## What is being asked:
With the pictures omitted, write out the entries that follow exactly as they stand.

## Data shown:

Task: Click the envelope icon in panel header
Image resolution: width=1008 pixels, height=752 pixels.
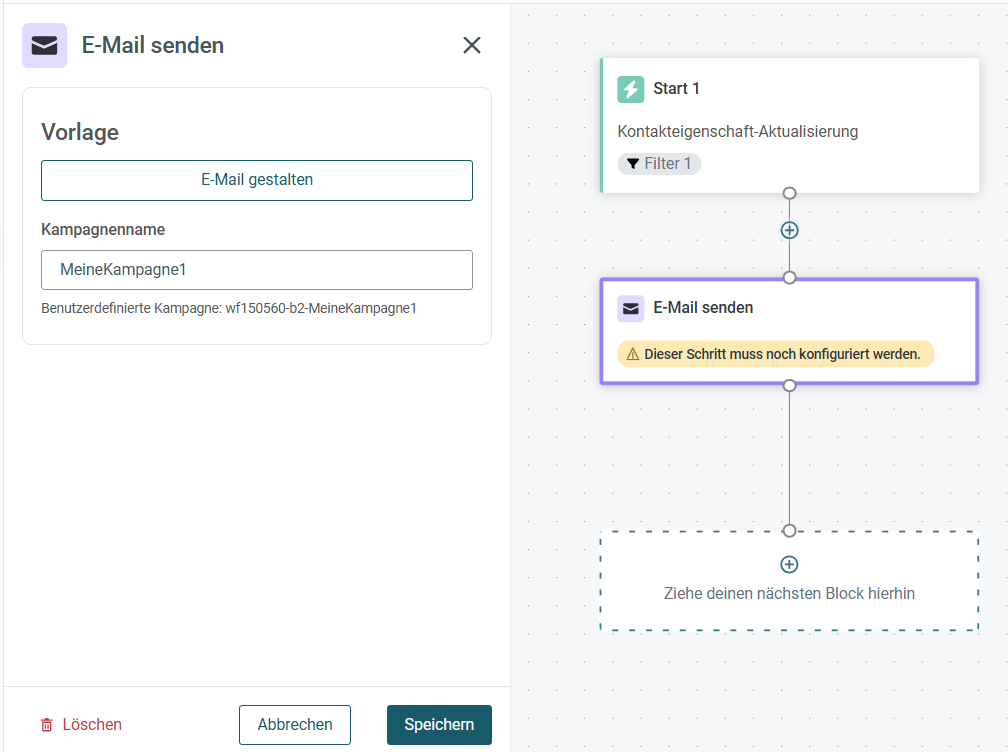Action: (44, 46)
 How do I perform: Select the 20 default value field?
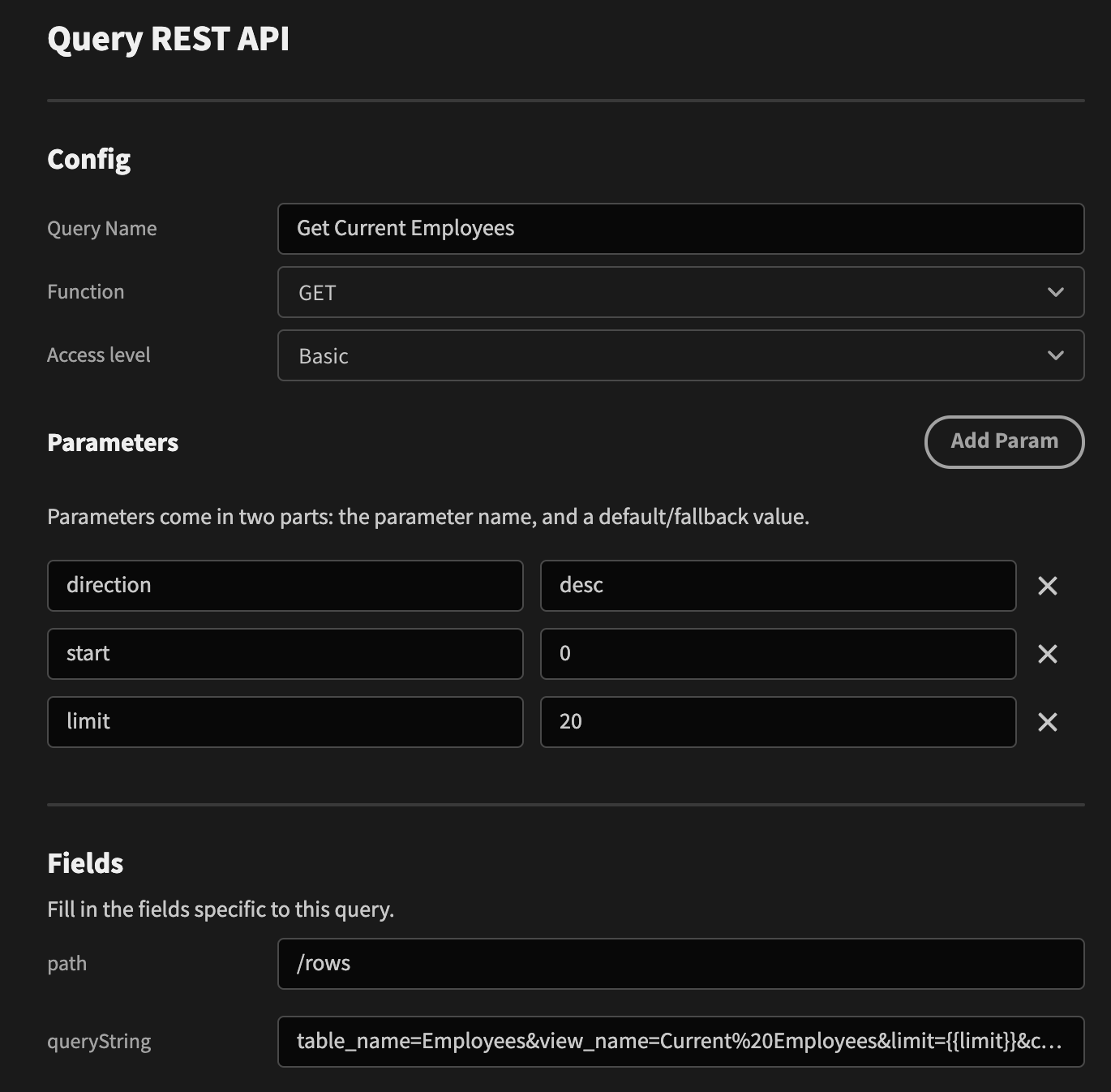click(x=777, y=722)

## Finished exercise:
Task: Click the envelope icon in panel header
Image resolution: width=1008 pixels, height=752 pixels.
Action: (44, 46)
 How do I perform: Select the 20 default value field?
click(x=777, y=722)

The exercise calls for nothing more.